The next morning, Tonelli and McMaster got into another verbal and physical fight, Frakas said.

Someone called law enforcement in an effort to evict McMaster, he said, but deputies were unable to do anything and left the property.

Frakas said he took a shower, and while in the bathroom, was able to see out a window to the driveway. Frakas said he then heard a gunshot, looked out the window, and saw McMaster fall to the ground.

“Liam said he saw Nico pacing back and forth,” the affidavit says.

Thurlow provided “a very similar statement,” although he had just stepped out on the porch when the gunshot went off. He said he saw McMaster fall to the ground. He estimated Tonelli and McMaster were 6 to 8 feet apart when Tonelli fired the gun.
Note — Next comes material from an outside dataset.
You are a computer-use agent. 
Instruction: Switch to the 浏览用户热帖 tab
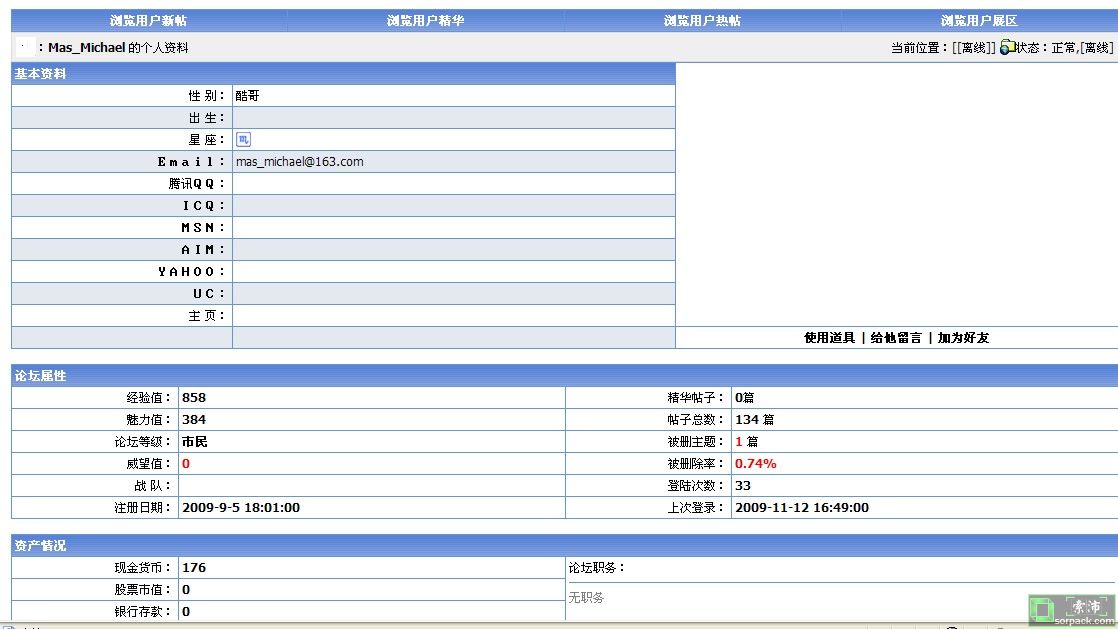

As soon as the gun was fired, Frakas and Thurlow left the property.

After leaving, Frakas called someone to tell that person what had happened. Based on phone logs, that call was placed at 12:40 p.m. But law enforcement was not notified of the shooting until 3:01 p.m., when a “caretaker” for the property showed up and found Tonelli and McMaster, who was deceased. The caretaker then called 911, according to the affidavit.

By the time deputies arrived, McMaster lay face-down in a Dodge Durango, with his feet hanging out of the vehicle.

“A gunshot wound was visible on McMaster’s left mid-back,” according to the affidavit.

An autopsy was completed Tuesday.

While processing the scene, investigators found a digital video recorder that was missing from under a television, according to the affidavit. The DVR had been connected to a wired security system, the affidavit said. The cords to the DVR were still dangling from the television.

Shoe prints were noticed on a chair that sat in front of the area where the DVR had been located. The shoe prints were almost identical to the print design on Tonelli’s shoes, according to the affidavit.

Investigators said it was also apparent that McMaster’s body had been moved from the location where he was shot to be put into the Dodge Durango.

Prosecutors are expected to review the evidence and decide by Dec. 3 whether to file formal charges.